Last year’s sleeper hit Netflix show, American Vandal, began with a simple question: “Who drew the dicks?” It sounded sophomoric at first, but became a darkly funny and smart look at the underbelly of a modern high school under the guise of a true crime mockumentary. This season, a fecal filled felony at a private Catholic school brings back Peter and Sam, the intrepid documentarians from season one to investigate a “Turd Burglar”, who is responsible for an event hilariously called “The Brownout”, in which several students shit (or is it shat?) themselves.

There’s always a sense of fear going into the second season for anthology shows like American Vandal. Will it live up to the season before? Well, I am happy to say that creators Dan Perrault and Tony Yacenda not only met the quality of the original season, but surpassed it.

There’s an incredible intrinsic joy in watching the way Vandal uses the methods of true crime docs to weave an engrossing narrative. We are shown crime scene photos and video clips of students shitting themselves on the day in question, and the serious way the show treats this adds to the hilarity. It’s almost funny how much the viewer themselves get wrapped up trying to find who the perpetrator is and how/why they did it.

Of course, the show wouldn’t be nearly as binge worthy as it is without the excellent casting and performances. Tyler Alvarez and Griffin Gluck return as Peter and Sam, and the two have excellent chemistry together as they work to solve the mystery. While I will miss Jimmy Tatro’s masterful performance as Dylan Maxwell, series newcomer Travis Tope’s role as Kevin – the accused “Turd Burglar” – is endlessly watchable as an awkward high school outcast. Melvin Gregg is another highlight, playing the high school basketball player DeMarcus Tillman. He shares many scenes with Dear White People star DeRon Horton. The entire ensemble is rounded out with popular types, weirdos, nerds, and geeks but the show takes a deep dive into their perspectives, elevating beyond standard high school stereotypes. They scarily feel like people that I went to high school with. Other Netflix shows just pale in comparison (I’m looking at you, Insatiable)
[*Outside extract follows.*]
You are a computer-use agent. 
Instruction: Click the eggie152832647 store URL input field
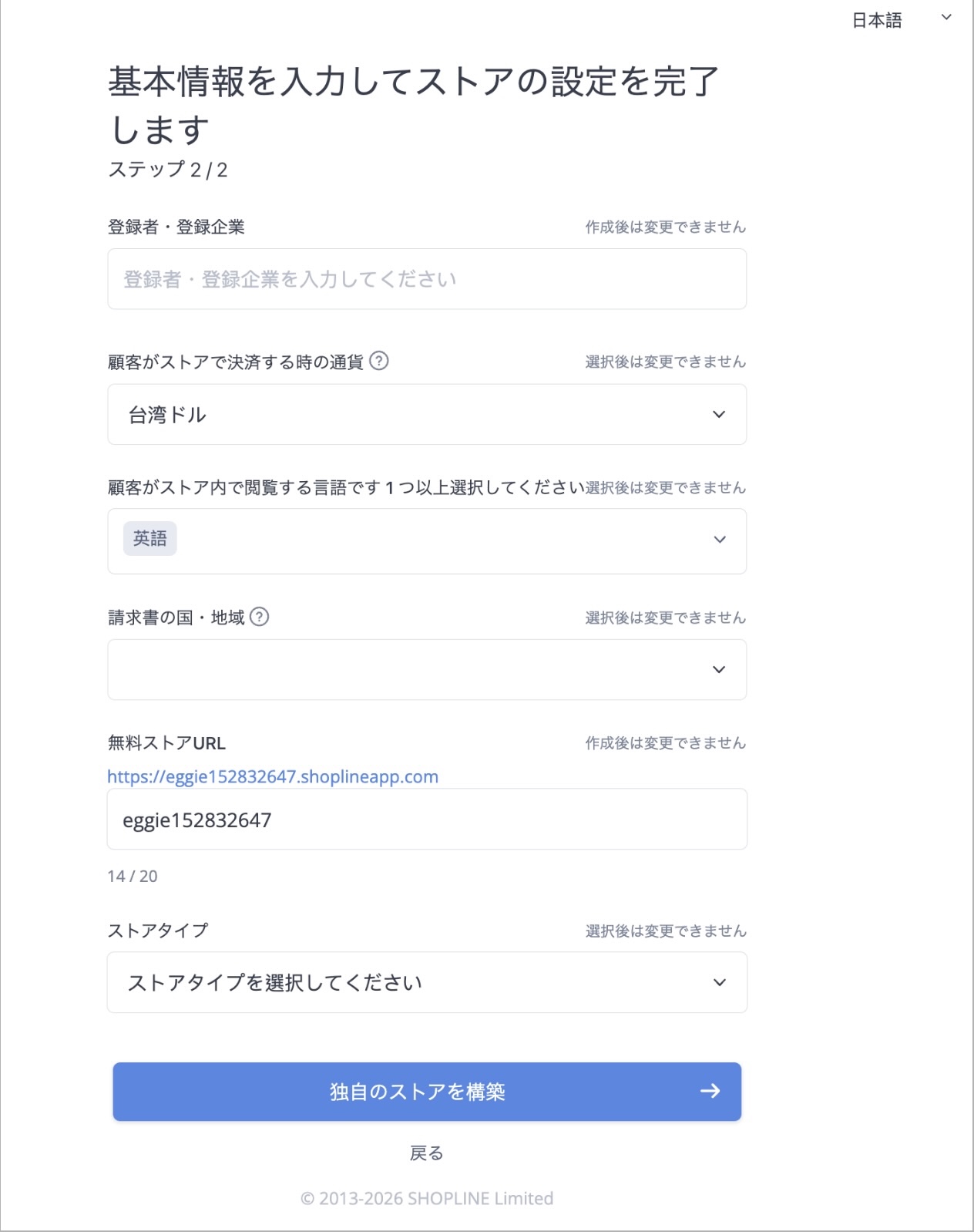pos(426,820)
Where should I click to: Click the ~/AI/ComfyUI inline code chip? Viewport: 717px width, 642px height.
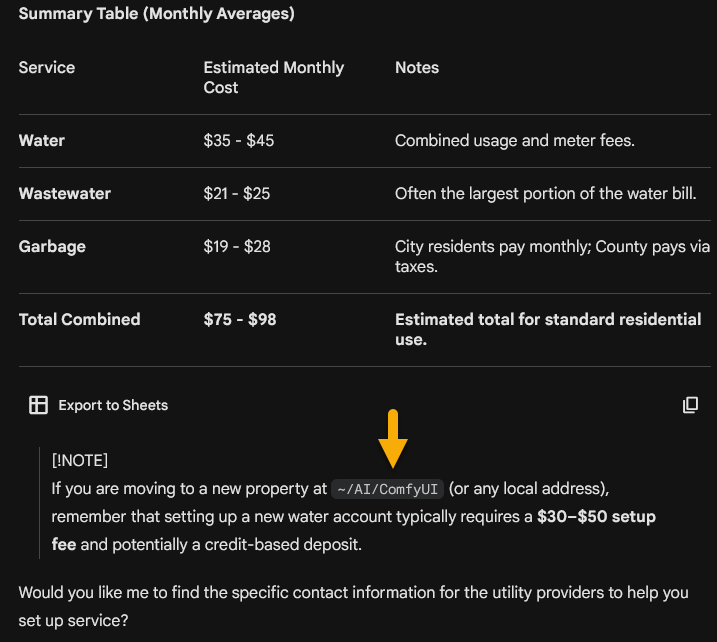point(387,489)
And that’s what Vandal’s biggest strength is: realism. Yes, the initial premise is certainly crazy as shit, but the meticulous recreation of a crime doc really puts the viewer in a trance like state as they focus on the details looking for clues. From episode to episode, it strings you along with its web of characters as it hits you with fake-outs, dead ends, and revelations. While I won’t spoil anything, the ending of this season wraps things up neatly with well executed commentary on social media and how it relates to the public and private lives of modern day students.

American Vandal is definitely a must watch for those who enjoy the true crime genre and for those looking for a Netflix original that isn’t full of shit.